# What needs to be done
Would you copy out each line of the records below that includes the word "logo"?
::: The records
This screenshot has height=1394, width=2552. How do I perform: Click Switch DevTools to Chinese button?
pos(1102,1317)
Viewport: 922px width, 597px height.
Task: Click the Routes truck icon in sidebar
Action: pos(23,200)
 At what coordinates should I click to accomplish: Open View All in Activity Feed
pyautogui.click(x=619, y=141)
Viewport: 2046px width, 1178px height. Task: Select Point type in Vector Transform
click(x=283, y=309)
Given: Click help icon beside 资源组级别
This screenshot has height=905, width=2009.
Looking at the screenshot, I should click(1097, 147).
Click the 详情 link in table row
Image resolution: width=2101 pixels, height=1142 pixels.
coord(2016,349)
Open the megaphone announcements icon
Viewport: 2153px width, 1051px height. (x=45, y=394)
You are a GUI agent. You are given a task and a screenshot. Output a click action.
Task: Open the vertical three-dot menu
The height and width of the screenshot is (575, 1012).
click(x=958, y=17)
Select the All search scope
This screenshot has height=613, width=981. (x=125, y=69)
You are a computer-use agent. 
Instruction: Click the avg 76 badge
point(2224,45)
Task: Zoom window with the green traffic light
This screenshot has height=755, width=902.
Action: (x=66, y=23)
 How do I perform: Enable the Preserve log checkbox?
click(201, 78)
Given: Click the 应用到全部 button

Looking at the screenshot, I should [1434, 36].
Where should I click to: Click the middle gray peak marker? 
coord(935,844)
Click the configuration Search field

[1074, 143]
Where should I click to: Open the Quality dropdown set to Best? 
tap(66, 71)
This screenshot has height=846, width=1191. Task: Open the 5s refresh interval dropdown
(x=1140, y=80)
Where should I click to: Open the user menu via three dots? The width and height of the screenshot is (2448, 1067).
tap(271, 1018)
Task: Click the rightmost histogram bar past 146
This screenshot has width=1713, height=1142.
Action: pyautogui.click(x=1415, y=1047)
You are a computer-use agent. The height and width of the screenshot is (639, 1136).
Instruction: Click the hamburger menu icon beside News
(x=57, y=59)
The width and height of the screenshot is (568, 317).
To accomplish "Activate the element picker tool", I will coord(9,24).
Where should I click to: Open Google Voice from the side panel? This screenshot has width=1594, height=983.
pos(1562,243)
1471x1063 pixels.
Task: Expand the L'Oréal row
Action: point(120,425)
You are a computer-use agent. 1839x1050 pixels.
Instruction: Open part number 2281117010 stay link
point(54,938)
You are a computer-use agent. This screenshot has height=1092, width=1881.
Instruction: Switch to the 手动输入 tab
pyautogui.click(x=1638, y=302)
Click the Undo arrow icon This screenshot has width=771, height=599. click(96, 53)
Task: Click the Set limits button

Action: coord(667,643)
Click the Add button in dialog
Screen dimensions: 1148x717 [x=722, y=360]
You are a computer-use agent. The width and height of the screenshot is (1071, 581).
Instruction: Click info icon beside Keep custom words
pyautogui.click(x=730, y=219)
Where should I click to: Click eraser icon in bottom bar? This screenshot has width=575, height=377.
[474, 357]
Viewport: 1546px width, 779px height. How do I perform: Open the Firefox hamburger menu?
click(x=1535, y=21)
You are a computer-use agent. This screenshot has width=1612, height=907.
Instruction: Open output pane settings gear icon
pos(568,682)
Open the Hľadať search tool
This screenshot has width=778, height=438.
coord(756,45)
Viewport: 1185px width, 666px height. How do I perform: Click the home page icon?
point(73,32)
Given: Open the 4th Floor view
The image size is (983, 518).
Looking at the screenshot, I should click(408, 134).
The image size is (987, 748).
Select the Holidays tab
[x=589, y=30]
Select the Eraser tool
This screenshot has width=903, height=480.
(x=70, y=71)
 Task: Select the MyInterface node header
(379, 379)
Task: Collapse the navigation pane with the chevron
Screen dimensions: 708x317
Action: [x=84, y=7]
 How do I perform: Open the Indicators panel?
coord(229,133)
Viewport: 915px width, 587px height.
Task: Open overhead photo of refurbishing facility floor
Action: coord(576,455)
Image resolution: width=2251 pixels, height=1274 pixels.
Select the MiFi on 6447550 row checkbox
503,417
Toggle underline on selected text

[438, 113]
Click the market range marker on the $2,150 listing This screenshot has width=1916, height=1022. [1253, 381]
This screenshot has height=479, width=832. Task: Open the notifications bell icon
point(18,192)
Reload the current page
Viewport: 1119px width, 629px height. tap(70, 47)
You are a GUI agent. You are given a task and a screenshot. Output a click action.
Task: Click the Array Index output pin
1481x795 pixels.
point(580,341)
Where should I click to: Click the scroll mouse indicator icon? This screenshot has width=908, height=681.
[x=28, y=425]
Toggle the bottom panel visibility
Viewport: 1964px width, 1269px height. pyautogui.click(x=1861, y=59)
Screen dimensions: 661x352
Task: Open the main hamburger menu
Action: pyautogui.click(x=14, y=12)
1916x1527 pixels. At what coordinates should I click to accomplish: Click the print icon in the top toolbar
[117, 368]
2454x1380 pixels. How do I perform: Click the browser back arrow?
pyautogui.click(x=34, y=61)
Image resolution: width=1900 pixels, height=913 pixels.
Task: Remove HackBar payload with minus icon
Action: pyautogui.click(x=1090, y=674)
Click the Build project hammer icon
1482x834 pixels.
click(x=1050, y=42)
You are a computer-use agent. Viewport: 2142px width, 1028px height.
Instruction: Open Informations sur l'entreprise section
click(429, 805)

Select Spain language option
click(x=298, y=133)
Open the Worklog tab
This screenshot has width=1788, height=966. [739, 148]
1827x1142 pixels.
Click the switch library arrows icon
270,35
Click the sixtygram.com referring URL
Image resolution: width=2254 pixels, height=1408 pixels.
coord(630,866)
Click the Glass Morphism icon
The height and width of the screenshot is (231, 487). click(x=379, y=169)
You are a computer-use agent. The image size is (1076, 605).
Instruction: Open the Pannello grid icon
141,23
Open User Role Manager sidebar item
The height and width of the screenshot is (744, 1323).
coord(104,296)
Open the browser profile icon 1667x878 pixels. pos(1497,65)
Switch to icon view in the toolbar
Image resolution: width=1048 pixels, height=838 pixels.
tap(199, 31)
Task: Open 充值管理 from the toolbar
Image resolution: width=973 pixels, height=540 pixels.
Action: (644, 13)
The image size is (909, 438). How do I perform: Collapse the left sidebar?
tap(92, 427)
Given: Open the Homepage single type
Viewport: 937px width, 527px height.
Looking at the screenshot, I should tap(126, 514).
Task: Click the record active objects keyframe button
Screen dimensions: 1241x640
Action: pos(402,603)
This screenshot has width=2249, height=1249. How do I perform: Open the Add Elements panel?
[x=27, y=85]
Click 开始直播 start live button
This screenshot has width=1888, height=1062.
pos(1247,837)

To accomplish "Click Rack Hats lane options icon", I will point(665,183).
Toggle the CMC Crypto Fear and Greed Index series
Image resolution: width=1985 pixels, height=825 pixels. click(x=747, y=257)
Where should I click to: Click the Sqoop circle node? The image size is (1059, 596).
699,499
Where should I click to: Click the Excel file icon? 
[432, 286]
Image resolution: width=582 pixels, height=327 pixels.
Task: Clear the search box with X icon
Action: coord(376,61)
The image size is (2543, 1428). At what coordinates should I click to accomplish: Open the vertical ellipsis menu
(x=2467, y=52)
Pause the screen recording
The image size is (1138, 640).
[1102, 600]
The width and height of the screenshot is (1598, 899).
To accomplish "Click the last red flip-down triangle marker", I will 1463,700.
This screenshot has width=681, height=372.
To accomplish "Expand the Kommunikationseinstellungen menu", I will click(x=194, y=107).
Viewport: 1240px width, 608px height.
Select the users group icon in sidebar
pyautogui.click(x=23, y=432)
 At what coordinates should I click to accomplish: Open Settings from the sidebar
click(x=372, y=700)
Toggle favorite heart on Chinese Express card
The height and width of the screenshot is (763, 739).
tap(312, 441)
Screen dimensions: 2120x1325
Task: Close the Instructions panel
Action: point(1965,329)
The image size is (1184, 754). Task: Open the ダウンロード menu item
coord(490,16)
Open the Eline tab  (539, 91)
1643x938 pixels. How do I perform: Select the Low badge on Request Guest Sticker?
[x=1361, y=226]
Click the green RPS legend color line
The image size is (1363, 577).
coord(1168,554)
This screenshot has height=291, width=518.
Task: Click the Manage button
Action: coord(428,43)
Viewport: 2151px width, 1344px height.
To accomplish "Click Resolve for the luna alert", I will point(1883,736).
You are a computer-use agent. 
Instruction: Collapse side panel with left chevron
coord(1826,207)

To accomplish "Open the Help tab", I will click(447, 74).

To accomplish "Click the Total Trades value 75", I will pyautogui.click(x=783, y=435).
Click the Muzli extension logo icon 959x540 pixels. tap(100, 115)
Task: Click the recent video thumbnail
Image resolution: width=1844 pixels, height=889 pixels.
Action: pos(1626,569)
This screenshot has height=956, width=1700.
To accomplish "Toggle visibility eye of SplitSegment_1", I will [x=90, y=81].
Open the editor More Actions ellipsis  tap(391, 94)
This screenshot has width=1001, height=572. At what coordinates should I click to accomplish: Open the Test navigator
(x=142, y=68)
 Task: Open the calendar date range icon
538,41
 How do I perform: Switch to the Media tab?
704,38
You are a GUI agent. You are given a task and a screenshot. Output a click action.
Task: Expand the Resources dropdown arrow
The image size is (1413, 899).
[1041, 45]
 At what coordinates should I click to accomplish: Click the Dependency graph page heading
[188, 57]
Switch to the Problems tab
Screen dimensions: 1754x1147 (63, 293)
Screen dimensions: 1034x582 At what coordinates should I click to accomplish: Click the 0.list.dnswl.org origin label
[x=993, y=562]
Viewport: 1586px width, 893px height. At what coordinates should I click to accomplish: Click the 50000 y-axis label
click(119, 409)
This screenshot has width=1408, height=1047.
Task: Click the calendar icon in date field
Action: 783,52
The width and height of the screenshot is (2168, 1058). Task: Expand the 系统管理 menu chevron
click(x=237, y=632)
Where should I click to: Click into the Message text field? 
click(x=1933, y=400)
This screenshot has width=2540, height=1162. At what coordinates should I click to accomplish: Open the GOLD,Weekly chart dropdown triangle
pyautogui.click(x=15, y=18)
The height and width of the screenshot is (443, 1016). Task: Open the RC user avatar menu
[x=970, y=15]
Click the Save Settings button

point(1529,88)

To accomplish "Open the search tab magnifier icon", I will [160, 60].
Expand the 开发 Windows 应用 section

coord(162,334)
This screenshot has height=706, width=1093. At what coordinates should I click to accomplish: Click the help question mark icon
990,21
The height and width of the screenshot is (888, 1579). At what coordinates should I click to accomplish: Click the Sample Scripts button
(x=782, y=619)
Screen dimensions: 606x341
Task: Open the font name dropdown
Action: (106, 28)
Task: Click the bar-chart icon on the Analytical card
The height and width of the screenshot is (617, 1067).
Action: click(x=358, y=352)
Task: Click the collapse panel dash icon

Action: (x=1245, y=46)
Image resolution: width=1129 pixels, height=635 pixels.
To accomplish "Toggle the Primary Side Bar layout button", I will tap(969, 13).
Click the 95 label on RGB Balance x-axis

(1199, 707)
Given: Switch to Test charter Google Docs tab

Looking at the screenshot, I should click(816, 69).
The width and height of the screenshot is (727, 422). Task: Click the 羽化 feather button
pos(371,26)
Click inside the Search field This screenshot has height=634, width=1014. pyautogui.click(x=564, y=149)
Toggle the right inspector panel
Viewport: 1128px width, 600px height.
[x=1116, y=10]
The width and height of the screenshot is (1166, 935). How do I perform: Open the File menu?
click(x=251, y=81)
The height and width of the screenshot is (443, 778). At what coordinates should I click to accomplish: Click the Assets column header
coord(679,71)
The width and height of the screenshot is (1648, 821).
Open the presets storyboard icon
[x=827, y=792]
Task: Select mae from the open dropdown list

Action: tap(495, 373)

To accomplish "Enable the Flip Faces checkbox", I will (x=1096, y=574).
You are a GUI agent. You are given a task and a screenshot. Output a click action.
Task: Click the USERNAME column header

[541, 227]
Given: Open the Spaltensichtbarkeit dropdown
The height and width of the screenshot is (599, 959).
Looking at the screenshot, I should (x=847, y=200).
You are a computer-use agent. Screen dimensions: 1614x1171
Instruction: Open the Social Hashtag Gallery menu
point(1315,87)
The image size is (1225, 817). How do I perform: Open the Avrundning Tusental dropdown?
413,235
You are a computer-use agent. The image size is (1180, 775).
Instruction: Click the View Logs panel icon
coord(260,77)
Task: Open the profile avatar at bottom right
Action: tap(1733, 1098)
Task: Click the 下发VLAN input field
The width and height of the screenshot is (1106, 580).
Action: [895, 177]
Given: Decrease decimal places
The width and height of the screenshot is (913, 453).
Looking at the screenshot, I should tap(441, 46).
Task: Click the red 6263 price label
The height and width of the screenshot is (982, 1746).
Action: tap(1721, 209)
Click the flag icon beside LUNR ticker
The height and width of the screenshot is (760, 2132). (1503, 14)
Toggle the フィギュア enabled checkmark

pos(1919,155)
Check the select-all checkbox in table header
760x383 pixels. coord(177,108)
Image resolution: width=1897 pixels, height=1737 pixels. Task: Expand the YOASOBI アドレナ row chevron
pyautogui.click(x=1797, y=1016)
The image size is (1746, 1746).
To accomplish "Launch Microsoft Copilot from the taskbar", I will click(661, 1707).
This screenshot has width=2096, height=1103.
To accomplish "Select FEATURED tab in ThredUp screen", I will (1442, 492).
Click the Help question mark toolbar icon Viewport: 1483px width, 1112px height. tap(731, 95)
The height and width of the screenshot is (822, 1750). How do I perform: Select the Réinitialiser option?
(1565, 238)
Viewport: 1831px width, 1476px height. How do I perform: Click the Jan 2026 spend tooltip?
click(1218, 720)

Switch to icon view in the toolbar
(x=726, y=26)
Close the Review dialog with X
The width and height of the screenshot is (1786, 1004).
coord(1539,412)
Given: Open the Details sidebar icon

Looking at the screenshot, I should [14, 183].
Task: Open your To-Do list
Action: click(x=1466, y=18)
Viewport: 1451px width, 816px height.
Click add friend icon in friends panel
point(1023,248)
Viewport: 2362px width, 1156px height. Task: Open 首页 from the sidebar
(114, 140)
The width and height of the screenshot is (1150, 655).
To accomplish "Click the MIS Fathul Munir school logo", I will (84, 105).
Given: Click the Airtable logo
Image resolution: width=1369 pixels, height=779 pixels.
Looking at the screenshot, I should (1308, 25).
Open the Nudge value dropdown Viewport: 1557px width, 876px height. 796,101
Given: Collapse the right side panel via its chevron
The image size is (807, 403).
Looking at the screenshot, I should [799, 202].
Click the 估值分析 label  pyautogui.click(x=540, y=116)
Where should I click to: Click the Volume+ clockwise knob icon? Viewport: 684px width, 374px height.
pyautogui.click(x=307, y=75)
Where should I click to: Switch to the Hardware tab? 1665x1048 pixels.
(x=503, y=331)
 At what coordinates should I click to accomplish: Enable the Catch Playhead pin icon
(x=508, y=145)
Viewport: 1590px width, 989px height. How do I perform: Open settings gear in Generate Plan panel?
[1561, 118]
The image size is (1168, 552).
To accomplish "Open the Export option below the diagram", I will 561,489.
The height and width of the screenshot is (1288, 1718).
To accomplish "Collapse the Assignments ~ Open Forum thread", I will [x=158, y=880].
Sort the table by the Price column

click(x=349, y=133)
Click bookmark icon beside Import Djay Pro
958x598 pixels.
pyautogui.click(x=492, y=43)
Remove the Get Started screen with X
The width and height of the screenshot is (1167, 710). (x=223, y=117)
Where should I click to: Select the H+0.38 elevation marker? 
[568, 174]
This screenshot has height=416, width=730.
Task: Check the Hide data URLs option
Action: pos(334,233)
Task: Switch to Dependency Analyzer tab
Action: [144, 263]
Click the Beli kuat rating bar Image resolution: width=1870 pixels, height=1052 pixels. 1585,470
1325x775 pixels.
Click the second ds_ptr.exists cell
::::::
# Output for this exercise
Click the Muzli extension logo icon 959x540 pixels. tap(100, 115)
To accomplish "Click the MIS Fathul Munir school logo", I will (84, 105).
Given: Click the Airtable logo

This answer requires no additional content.